# EXERCISE INPUT start
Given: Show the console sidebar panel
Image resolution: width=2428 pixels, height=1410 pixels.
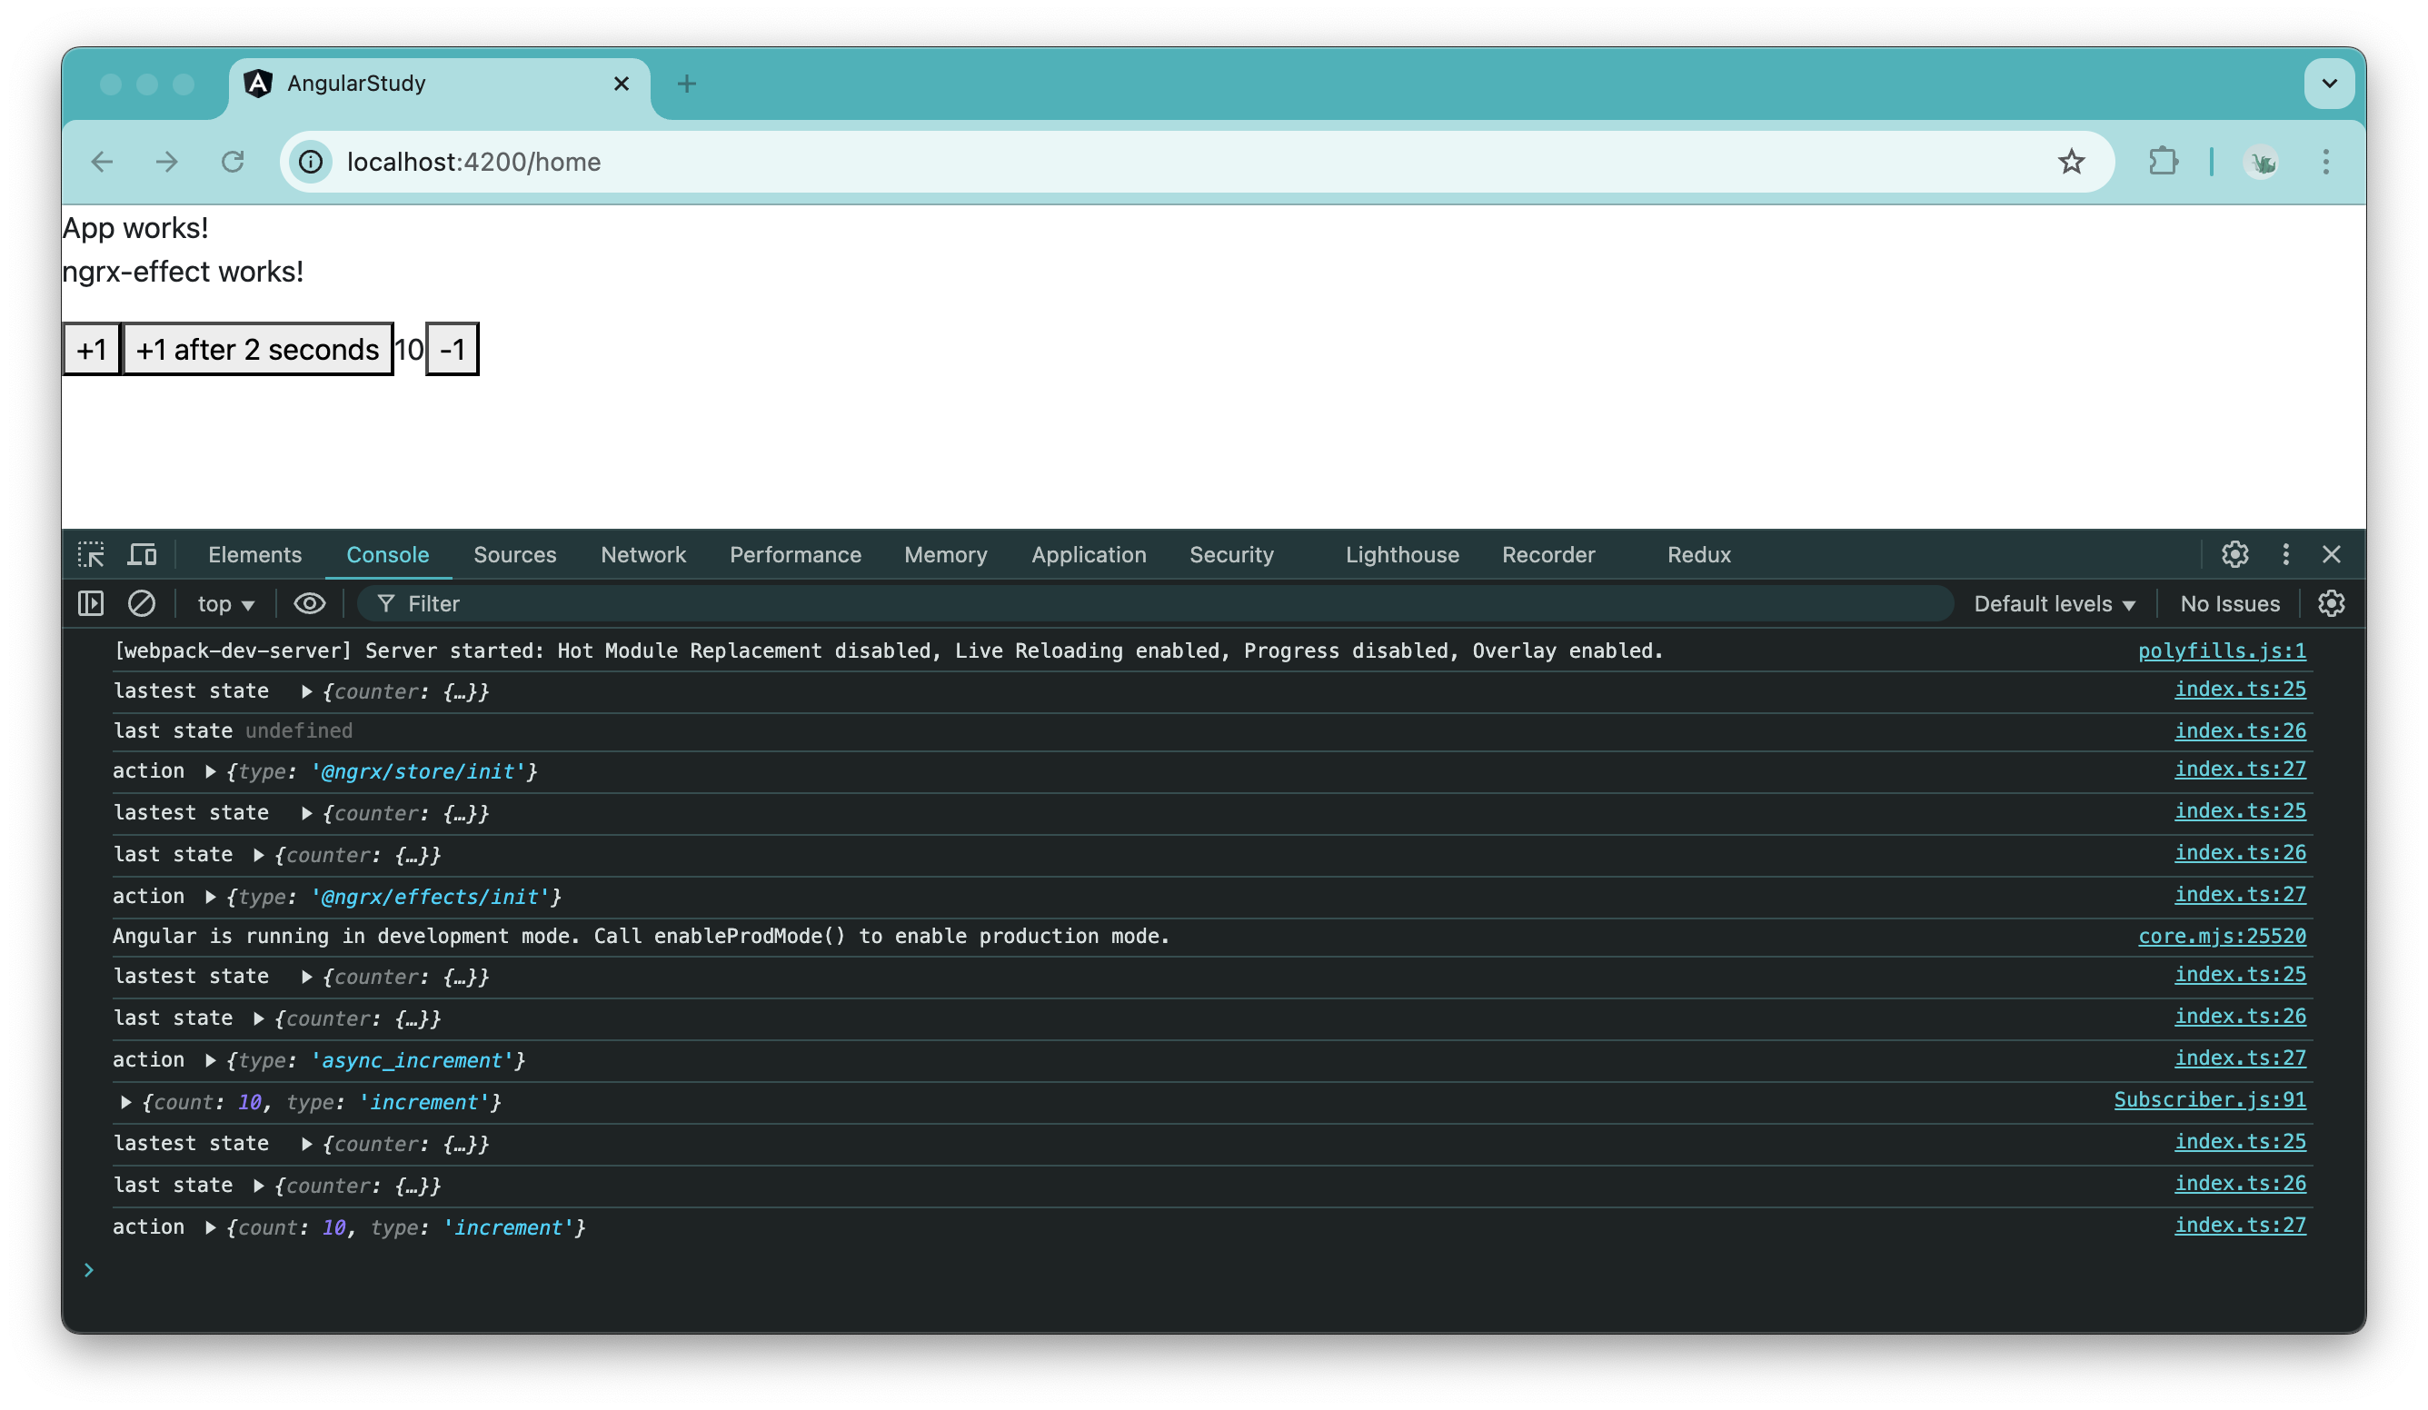Looking at the screenshot, I should click(90, 604).
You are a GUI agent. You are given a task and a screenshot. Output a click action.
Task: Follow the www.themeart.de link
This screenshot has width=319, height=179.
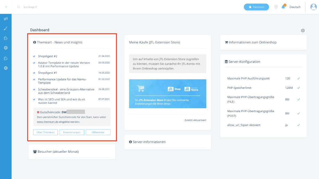[48, 122]
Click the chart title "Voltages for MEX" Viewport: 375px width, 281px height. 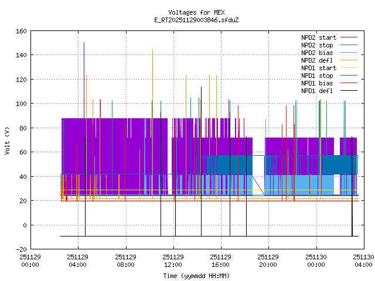coord(196,12)
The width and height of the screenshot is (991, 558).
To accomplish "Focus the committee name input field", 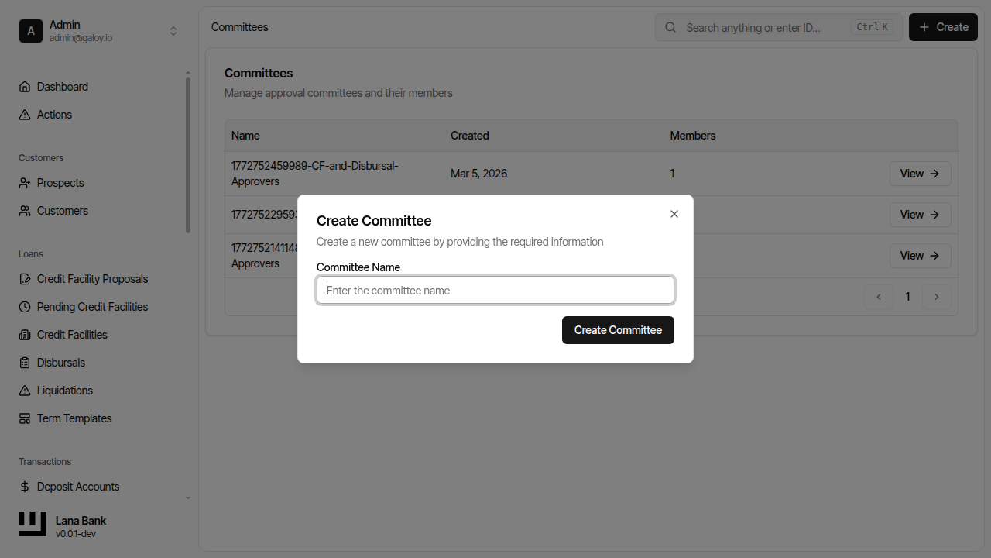I will coord(495,289).
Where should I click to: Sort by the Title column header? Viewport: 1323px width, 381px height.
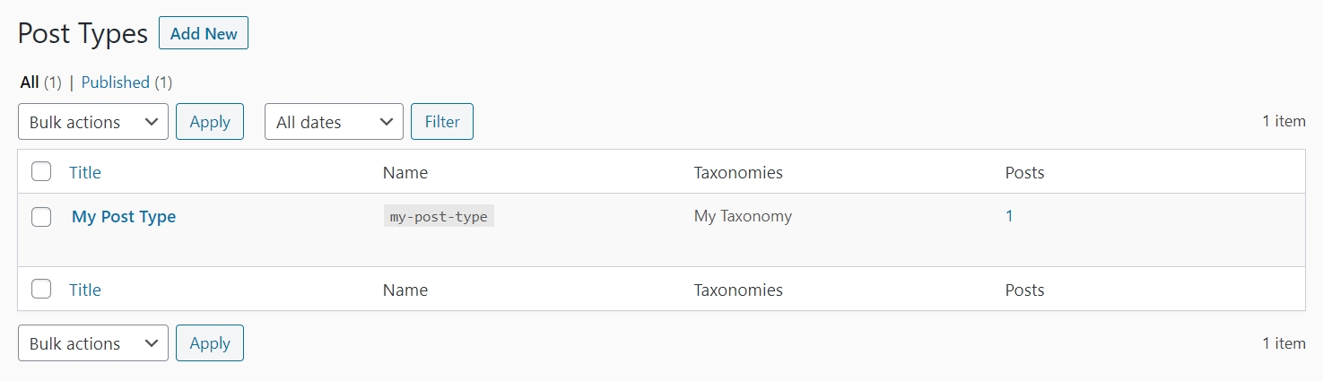[x=85, y=172]
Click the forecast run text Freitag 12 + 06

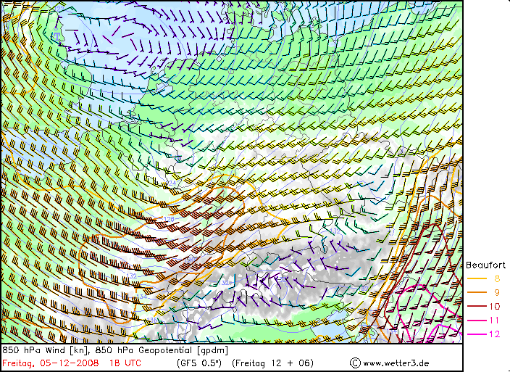[272, 363]
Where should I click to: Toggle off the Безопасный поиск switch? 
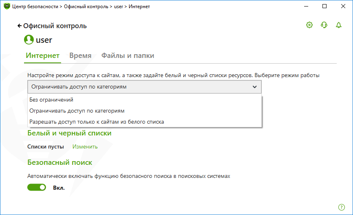37,187
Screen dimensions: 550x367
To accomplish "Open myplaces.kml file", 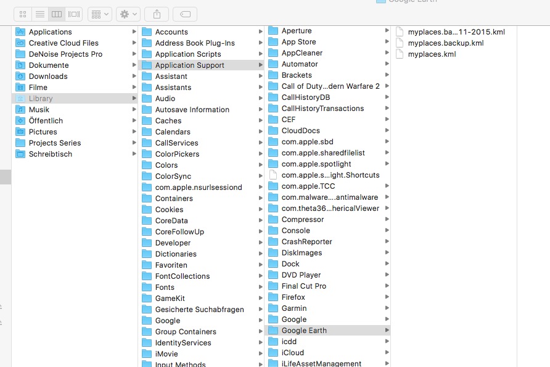I will [432, 54].
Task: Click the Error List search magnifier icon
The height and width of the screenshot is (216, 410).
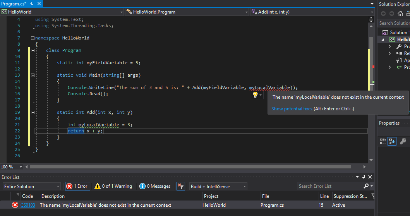Action: click(x=366, y=186)
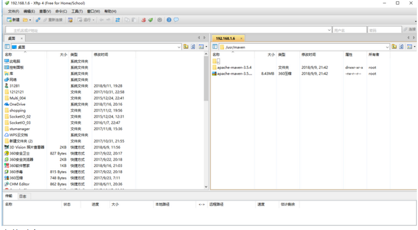Toggle folder tree view in remote pane

point(215,47)
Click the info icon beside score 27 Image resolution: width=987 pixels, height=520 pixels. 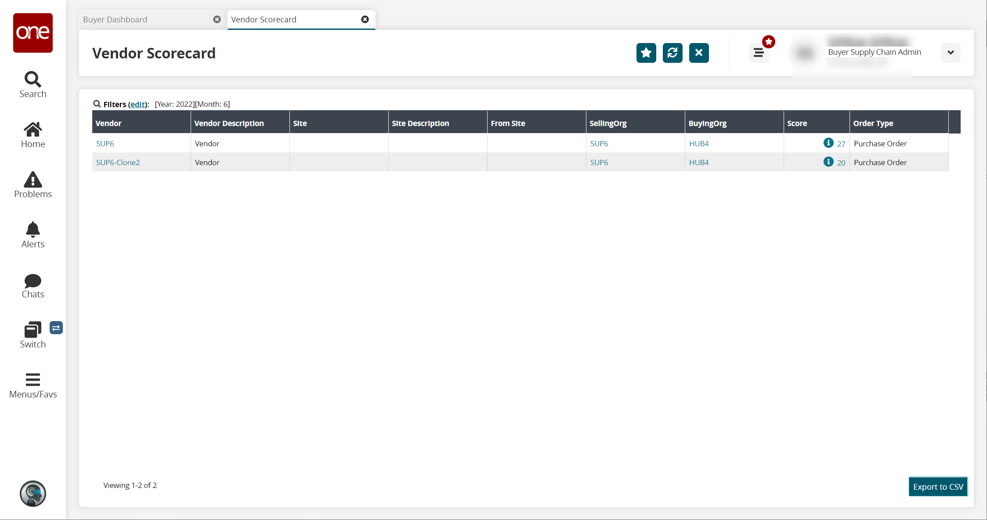coord(828,143)

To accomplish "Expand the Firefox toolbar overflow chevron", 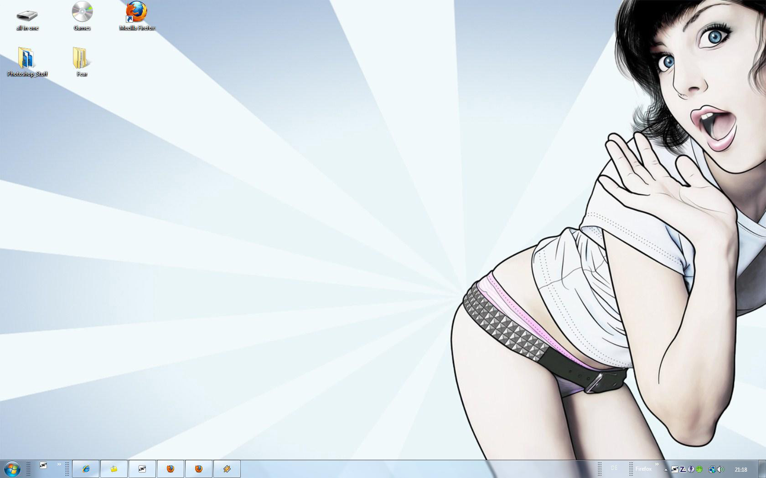I will [657, 464].
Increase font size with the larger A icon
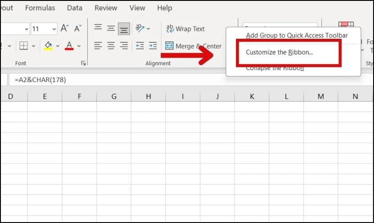Screen dimensions: 374x223 65,28
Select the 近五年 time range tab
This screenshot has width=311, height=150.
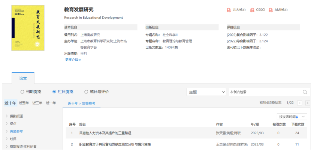tap(24, 103)
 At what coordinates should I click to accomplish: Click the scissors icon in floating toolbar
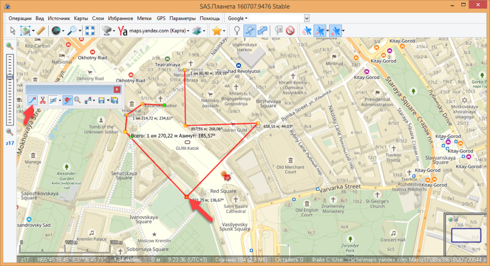(43, 100)
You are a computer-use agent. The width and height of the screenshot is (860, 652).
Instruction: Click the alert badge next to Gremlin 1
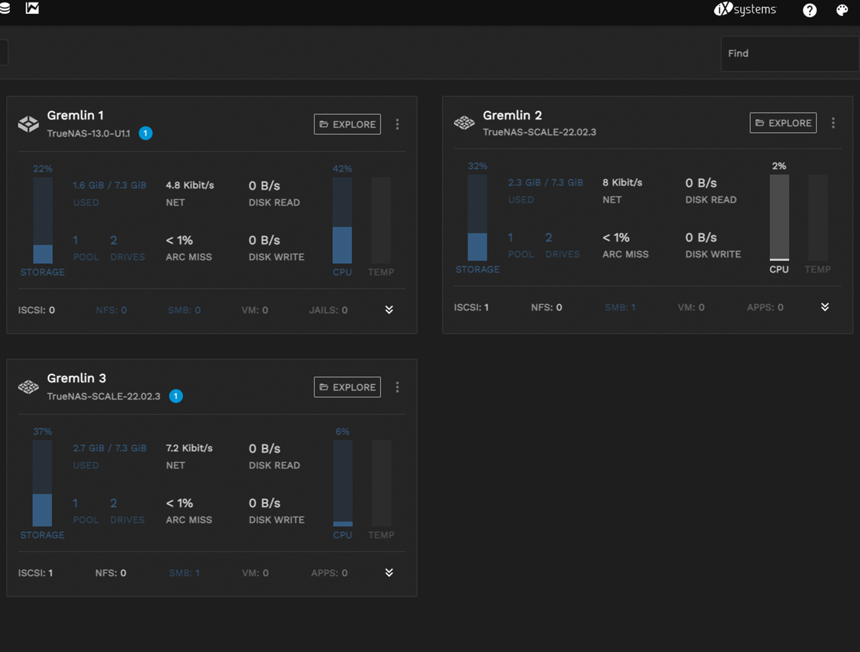click(146, 134)
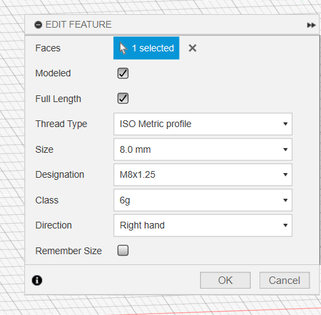
Task: Open the Class dropdown showing 6g
Action: 203,200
# EXERCISE INPUT end
» STATED TASK
Print the entries word for word, from the line containing "Select the 近五年 time range tab" through the final line of the entries, including both of those lines. Leave the pictures out.

» EXERCISE RESPONSE
Select the 近五年 time range tab
This screenshot has width=311, height=150.
tap(24, 103)
 At what coordinates should I click to accomplish: Click the scissors icon in floating toolbar
(43, 100)
You are a computer-use agent. The width and height of the screenshot is (860, 652).
Instruction: Click the alert badge next to Gremlin 1
click(146, 134)
Task: Open the Class dropdown showing 6g
Action: 203,200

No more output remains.